Safety Considerations
Drug Interactions: Ciprofloxacin carries a substantial interaction burden with 417 documented drug-drug interactions. The following Major-level interactions are clinically relevant, particularly in the context of scleroderma management where corticosteroids are frequently co-prescribed:
| Interacting Drug | Level | Clinical Relevance |
|---|---|---|
| Hydrocortisone | Major | Fluoroquinolone + corticosteroid combination significantly increases risk of tendon rupture and tendinopathy |
| Dexamethasone | Major | Same mechanism as above; often used in scleroderma-related inflammatory flares |
| Betamethasone | Major | Heightened tendinopathy risk; monitor musculoskeletal symptoms closely |
| Triamcinolone | Major | Risk of tendon damage; avoid periarticular injections during ciprofloxacin therapy |
| Bupropion | Major | CYP1A2 inhibition by ciprofloxacin may elevate bupropion plasma levels, increasing seizure risk |
⚠️ Note for Scleroderma Context: The five Major interactions with corticosteroids (hydrocortisone, dexamethasone, betamethasone, triamcinolone, budesonide as Moderate) are particularly significant because corticosteroids are standard components of scleroderma management.

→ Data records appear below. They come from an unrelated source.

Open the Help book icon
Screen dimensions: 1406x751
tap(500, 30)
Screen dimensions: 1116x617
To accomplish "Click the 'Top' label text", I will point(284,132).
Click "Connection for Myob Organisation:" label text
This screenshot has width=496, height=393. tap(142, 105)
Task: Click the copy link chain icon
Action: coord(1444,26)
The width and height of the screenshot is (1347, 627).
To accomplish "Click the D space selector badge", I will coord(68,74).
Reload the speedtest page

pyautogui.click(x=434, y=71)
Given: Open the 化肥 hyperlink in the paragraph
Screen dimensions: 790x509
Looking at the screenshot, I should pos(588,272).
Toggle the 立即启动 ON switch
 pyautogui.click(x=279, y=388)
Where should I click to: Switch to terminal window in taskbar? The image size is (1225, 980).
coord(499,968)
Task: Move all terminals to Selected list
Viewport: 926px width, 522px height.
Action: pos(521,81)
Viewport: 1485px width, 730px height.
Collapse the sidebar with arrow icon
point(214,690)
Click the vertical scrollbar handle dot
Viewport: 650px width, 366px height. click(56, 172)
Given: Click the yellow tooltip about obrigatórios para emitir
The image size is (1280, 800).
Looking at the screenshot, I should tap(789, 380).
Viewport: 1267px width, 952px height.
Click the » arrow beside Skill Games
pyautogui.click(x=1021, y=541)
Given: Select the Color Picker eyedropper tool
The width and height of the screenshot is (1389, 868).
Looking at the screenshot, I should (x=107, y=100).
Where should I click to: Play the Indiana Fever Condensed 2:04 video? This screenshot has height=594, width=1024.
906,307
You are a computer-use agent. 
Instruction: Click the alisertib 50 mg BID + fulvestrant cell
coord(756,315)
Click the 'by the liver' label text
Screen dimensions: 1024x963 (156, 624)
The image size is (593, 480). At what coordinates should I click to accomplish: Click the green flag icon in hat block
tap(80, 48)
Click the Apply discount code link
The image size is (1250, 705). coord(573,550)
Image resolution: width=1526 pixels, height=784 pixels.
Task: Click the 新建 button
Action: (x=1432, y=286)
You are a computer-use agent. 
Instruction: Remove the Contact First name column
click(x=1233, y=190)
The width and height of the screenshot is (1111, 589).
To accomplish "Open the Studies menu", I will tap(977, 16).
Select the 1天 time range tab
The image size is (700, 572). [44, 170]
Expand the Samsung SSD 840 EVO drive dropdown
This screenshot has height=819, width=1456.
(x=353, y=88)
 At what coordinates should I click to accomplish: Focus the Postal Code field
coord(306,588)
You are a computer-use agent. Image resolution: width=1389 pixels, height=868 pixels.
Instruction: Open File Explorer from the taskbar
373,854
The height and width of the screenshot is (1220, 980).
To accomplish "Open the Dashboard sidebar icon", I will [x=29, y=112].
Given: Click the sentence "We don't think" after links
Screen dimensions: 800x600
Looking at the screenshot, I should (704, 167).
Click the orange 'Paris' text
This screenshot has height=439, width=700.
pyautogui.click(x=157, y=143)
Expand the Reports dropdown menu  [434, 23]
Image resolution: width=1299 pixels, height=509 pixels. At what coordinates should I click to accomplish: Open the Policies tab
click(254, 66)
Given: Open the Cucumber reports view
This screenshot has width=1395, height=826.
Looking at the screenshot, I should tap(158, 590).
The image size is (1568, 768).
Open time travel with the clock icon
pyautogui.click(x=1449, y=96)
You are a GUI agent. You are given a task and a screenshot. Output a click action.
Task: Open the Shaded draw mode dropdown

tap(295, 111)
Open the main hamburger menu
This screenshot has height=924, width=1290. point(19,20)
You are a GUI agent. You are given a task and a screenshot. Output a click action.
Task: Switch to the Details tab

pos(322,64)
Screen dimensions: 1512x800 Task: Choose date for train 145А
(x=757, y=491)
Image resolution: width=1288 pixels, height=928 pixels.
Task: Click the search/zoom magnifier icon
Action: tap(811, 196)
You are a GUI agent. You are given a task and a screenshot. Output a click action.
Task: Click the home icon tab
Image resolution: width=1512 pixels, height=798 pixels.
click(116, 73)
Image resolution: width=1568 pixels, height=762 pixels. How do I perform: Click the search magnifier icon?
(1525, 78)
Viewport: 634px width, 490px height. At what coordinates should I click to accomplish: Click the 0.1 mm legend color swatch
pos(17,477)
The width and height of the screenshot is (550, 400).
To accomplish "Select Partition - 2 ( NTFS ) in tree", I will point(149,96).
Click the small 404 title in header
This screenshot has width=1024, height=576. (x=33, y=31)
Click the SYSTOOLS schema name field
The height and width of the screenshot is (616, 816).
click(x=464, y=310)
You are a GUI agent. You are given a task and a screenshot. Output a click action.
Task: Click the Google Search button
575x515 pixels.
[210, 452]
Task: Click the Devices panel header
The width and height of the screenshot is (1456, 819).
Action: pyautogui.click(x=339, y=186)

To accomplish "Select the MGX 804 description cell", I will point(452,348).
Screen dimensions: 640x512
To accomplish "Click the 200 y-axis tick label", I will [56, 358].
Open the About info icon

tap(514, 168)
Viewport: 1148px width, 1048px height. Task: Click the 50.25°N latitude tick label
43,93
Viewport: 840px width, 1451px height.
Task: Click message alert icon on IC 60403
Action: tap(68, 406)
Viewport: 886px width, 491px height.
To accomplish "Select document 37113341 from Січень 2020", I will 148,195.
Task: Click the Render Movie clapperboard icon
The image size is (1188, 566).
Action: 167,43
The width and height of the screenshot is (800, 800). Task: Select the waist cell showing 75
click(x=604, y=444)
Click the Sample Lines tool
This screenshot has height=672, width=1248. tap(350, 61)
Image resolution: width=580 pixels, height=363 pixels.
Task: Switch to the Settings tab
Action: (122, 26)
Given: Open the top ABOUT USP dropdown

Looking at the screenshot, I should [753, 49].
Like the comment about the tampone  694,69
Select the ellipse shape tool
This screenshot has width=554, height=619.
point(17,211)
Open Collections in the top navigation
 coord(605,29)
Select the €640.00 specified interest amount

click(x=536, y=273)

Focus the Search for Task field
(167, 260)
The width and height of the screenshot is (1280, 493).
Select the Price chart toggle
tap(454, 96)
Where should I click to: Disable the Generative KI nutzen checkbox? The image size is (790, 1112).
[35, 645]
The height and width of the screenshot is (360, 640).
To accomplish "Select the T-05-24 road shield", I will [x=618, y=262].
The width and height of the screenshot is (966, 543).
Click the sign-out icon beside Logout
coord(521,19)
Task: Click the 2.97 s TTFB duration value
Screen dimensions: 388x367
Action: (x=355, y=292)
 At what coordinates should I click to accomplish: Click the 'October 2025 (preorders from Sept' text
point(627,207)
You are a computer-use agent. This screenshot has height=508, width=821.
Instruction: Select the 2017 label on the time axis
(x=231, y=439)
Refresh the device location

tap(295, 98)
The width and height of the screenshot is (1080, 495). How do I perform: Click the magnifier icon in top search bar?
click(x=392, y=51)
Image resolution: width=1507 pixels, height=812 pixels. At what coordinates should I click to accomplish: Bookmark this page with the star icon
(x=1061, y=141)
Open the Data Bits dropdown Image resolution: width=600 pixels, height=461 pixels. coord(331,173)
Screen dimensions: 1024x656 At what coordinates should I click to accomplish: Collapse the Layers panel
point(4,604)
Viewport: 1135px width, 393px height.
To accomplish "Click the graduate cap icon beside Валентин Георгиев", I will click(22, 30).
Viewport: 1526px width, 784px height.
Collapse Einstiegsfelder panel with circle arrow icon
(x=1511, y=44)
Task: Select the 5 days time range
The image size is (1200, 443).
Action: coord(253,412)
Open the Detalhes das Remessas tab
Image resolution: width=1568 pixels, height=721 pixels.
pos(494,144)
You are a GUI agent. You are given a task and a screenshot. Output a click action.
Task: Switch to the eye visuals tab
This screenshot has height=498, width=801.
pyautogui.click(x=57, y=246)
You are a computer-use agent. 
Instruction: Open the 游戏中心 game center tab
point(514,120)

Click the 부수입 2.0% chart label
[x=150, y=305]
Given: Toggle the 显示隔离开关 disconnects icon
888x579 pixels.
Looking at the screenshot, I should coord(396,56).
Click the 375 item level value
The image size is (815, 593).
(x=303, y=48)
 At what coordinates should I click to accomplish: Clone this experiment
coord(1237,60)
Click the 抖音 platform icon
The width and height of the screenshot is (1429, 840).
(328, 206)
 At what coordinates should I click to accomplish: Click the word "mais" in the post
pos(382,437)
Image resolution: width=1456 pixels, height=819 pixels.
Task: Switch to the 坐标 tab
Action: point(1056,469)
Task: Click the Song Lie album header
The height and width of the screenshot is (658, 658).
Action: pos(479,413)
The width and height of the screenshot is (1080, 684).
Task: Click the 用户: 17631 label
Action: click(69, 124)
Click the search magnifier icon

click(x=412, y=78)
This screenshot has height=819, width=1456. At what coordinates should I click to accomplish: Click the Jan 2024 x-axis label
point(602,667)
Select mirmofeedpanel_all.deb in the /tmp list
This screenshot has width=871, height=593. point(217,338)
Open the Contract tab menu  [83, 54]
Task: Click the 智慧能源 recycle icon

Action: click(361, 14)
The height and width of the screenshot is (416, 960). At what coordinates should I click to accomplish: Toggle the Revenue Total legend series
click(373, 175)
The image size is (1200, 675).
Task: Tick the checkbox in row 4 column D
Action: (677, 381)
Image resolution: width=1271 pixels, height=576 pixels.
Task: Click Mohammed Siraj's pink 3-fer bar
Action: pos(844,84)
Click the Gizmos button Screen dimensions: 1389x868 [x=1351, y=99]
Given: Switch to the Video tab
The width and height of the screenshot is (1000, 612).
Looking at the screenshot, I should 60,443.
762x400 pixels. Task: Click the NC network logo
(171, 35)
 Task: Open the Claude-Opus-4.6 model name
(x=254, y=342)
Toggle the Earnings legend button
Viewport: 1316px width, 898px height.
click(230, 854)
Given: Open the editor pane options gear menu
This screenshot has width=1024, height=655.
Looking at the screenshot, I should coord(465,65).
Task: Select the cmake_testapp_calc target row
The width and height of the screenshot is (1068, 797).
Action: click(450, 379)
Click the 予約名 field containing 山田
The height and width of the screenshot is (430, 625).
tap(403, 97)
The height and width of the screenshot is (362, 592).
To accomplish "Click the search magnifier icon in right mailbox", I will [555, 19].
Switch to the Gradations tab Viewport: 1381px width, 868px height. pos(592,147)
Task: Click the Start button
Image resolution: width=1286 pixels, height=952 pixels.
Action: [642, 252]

Any clinical trial or compassionate use protocol must explicitly address tendinopathy monitoring and risk mitigation.
Additional Moderate interactions were identified with commonly co-prescribed agents including Metformin, Acetylsalicylic acid, Famotidine, and Loperamide — all relevant in a scleroderma population with gastrointestinal involvement.
Please refer to the approved package insert for complete warnings and contraindications; these were not available in the current Evidence Pack.
Conclusion and Next Steps
Decision: Hold
Rationale: The mechanistic hypothesis linking ciprofloxacin to diffuse scleroderma is biologically plausible — supported by one small double-blind randomized pilot study and one observational study — but evidence remains at L4 level with no registered clinical trials, no India regulatory foothold, and unresolved safety data gaps. The drug’s substantial DDI burden with corticosteroids (Major interactions) presents an additional barrier requiring explicit protocol design before any clinical advancement.
To proceed, the following is needed:
- Retrieval and review of the full ciprofloxacin package insert (from any approved jurisdiction: FDA, EMA, or CDSCO) to document formal warnings, contraindications, and black box alerts
- Mechanism of action verification via DrugBank API (DB00537) to confirm antifibrotic and immunomodulatory pharmacology
- Systematic review or meta-analysis of antibiotic use in systemic sclerosis, specifically ciprofloxacin’s antifibrotic and SIBO-targeting effects
- Phase 2 proof-of-concept clinical trial with skin fibrosis biomarkers (modified Rodnan Skin Score, TGF-β, collagen type I/III levels) as primary endpoints
- Tendinopathy risk management protocol if corticosteroids are included in the study population’s background therapy
- Assessment of India-specific scleroderma epidemiology and patient access pathways before local regulatory strategy is developed
Disclaimer
This content is for research purposes only and does not constitute medical advice. Clinical validation is required before any clinical application.